Physical and Host Security
PBS runs on a Linux host. Host-level security affects everything above it:
- Unattended upgrades: Vulnerabilities in the kernel, OpenSSL, or system libraries affect PBS directly. Patch automatically.
- SSH hardening: Disable password auth, use SSH keys only, restrict access to known management IPs.
- LUKS for datastore disks: PBS does not handle disk-level encryption itself. Encrypt your datastore volumes at the OS layer so physical theft doesn't yield readable data.
- Physical access control: For offsite PBS instances, the datacenter's physical security is part of your security posture.
apt install unattended-upgrades
dpkg-reconfigure -plow unattended-upgradesSecurity Hardening Checklist
Use this as your pre-production checklist and quarterly review reference.
Pre-Production and Quarterly Review Checklist
| Control | Priority | Notes |
|---|---|---|
Restrict port 8007 to known source IPs | Critical | ufw rule or upstream network ACL |
Place PBS on a dedicated backup VLAN | High | Isolates backup traffic from production |
Replace self-signed TLS certificate | High | Private CA or Let's Encrypt |
Enable TOTP on all interactive accounts | Critical | Including root@pam |
Disable or remove unused user accounts | High | Default-deny; audit on staff change |
Use API tokens for all automation | High | No service accounts with passwords |
Set expiration dates on all tokens | Medium | Quarterly rotation as a baseline |
Scope each token to minimum needed role | Critical | Never use Admin role for automation |
Audit ACL list quarterly | High | Revoke stale entries immediately |
Enable client-side encryption | Critical | AES-256-GCM; store key offline |
Export and store encryption key offline | Critical | Without it, key loss means data loss |
Forward PBS logs to SIEM or syslog | High | Local logs are useless post-compromise |
Enable unattended-upgrades on host OS | Medium | OS-level vulnerabilities affect PBS |
Enable LUKS on datastore volumes | Medium | Protects against physical storage theft |
Alert on verify job failures | High | Failures may indicate tampered chunks |
Wrapping Up
A hardened Proxmox Backup Server setup isn't complicated, but it requires attention across multiple layers. Network isolation keeps attackers out. Scoped API tokens limit blast radius when a credential is compromised. Client-side encryption protects data even if everything else fails. Audit logs give you visibility when something goes wrong.
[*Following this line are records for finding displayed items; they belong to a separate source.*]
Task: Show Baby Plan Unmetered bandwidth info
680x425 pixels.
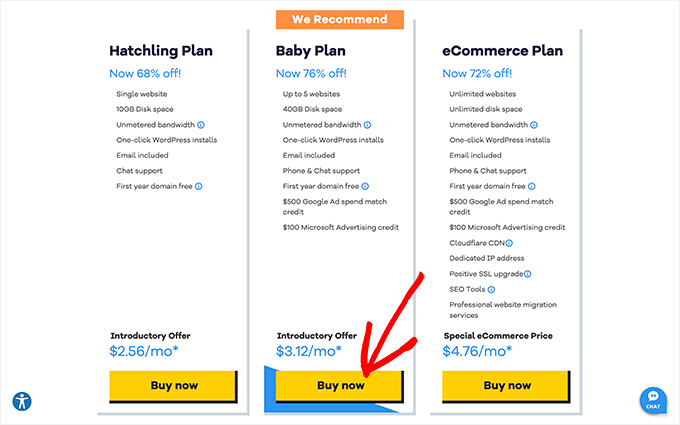Action: (x=367, y=125)
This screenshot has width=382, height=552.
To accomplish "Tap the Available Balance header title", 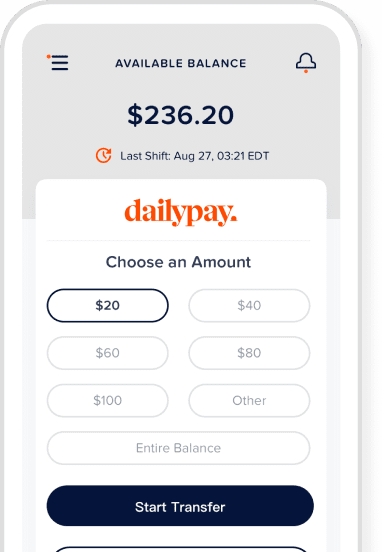I will pyautogui.click(x=181, y=63).
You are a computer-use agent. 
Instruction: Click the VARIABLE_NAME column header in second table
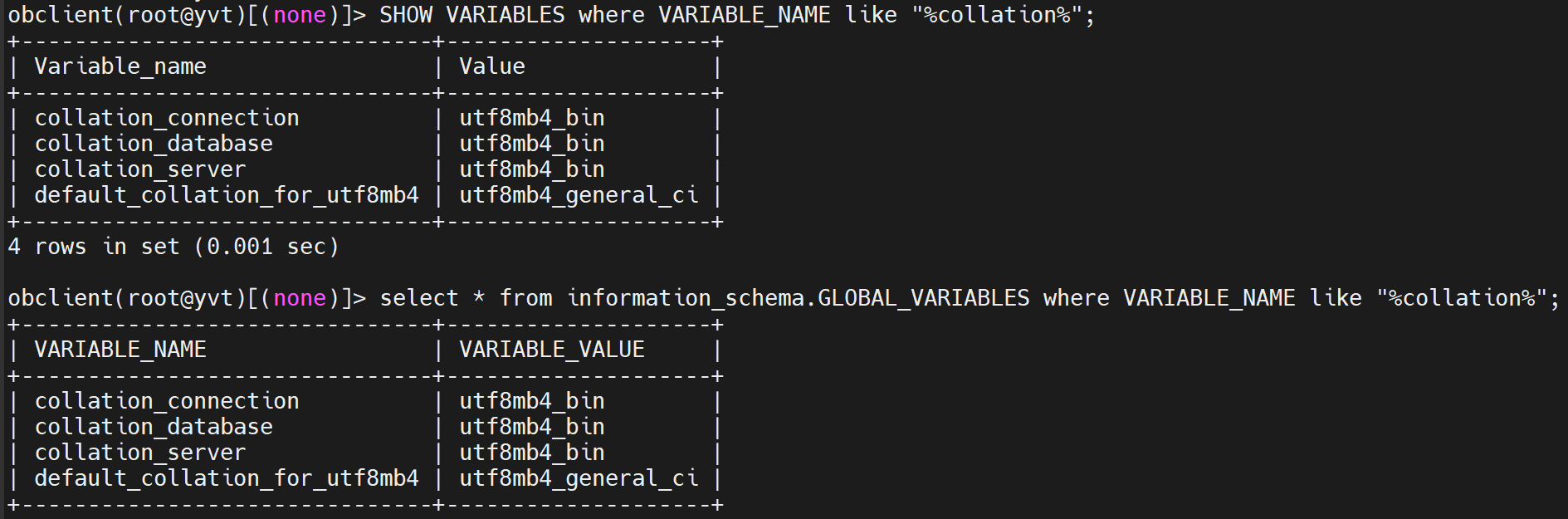pos(120,350)
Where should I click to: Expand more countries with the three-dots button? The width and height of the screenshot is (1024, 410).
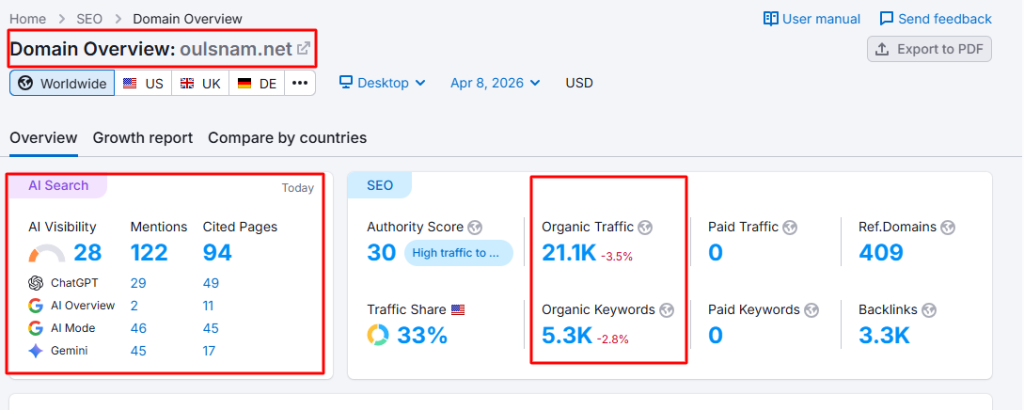click(x=300, y=83)

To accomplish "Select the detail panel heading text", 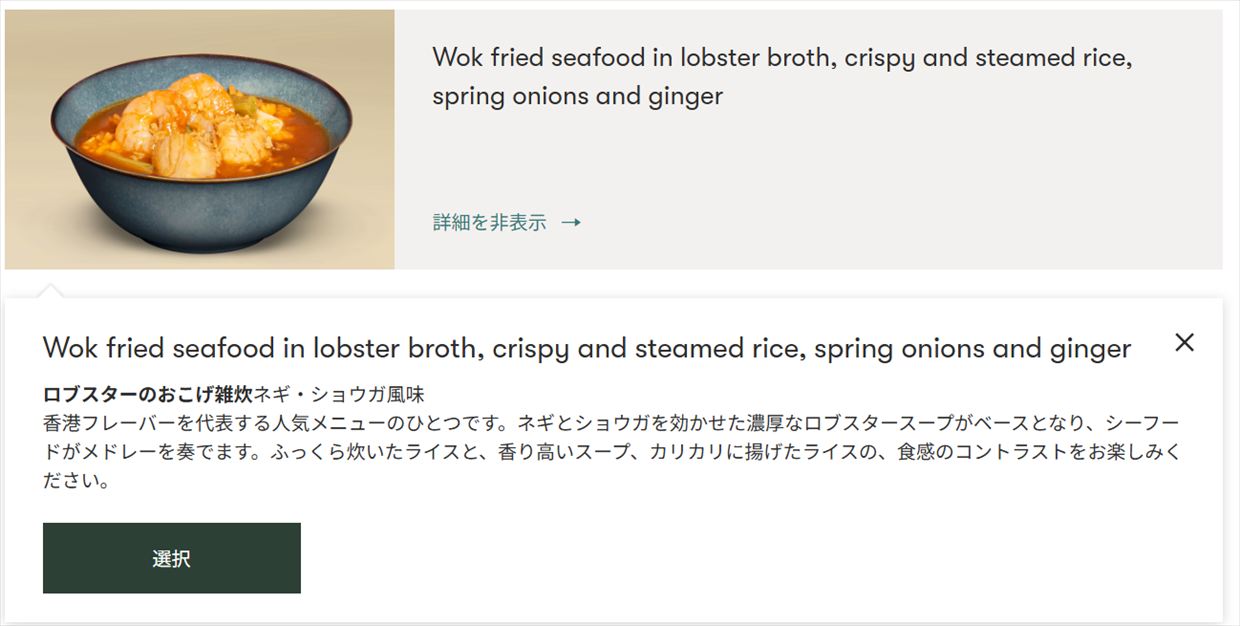I will pyautogui.click(x=587, y=349).
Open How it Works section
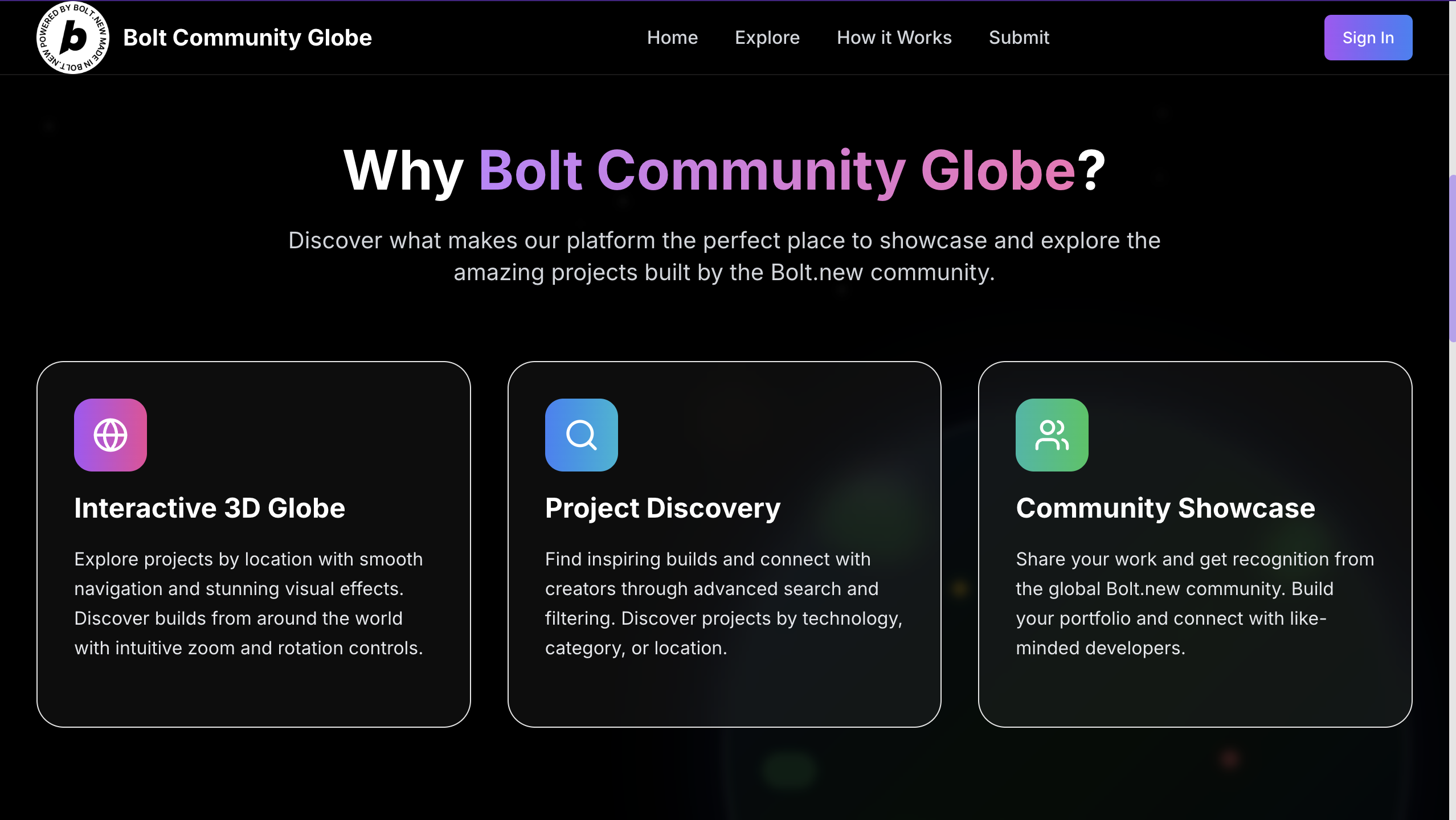1456x820 pixels. tap(894, 38)
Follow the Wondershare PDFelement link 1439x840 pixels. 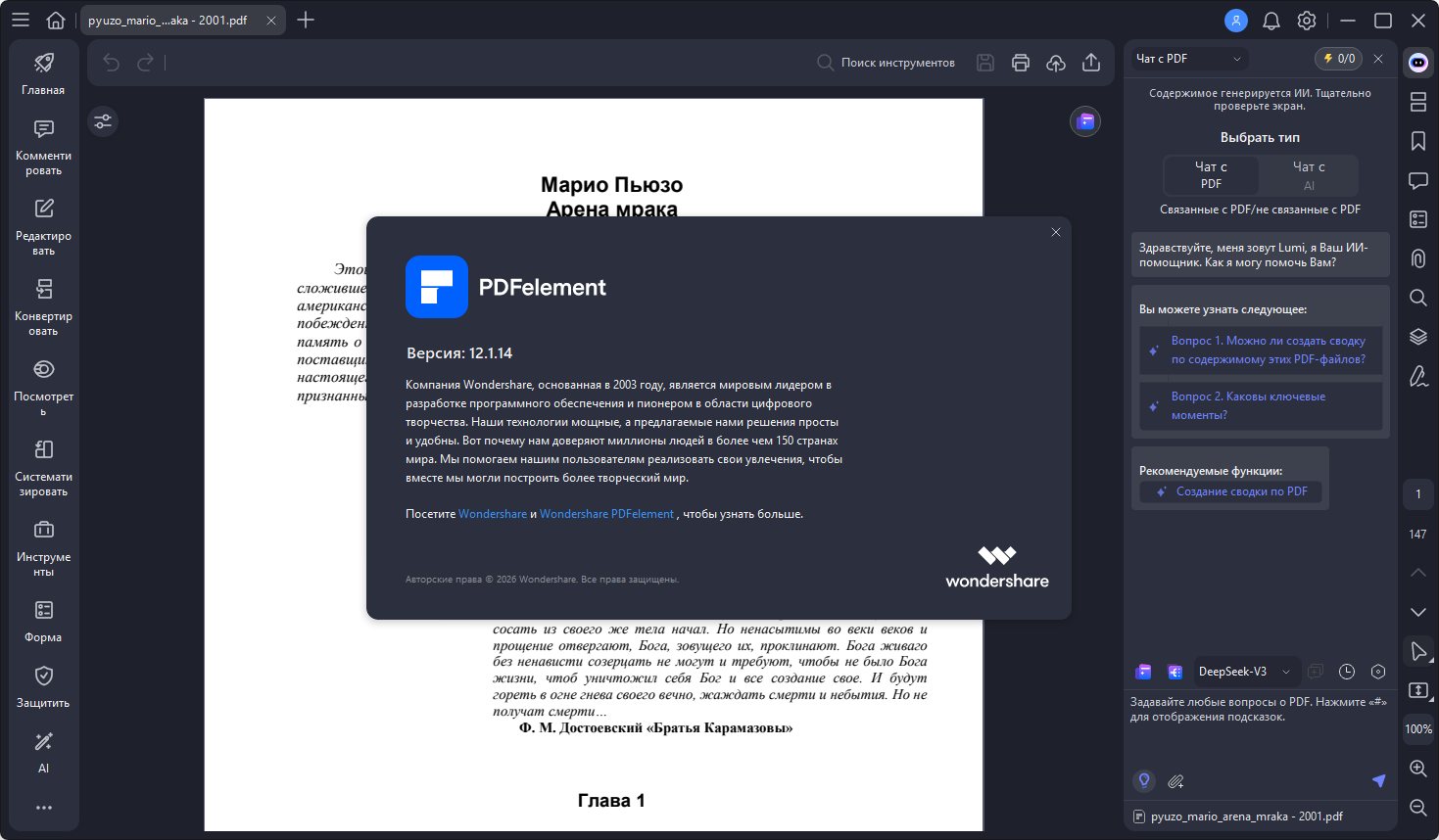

For MSPs, these controls translate directly into compliance documentation. Most of what SOC 2 Type II and ISO 27001 require for backup infrastructure security maps directly to items on the checklist above.
Start with the network controls. Then lock down authentication. Then encryption. The checklist gives you a clear sequence and something to hand to an auditor.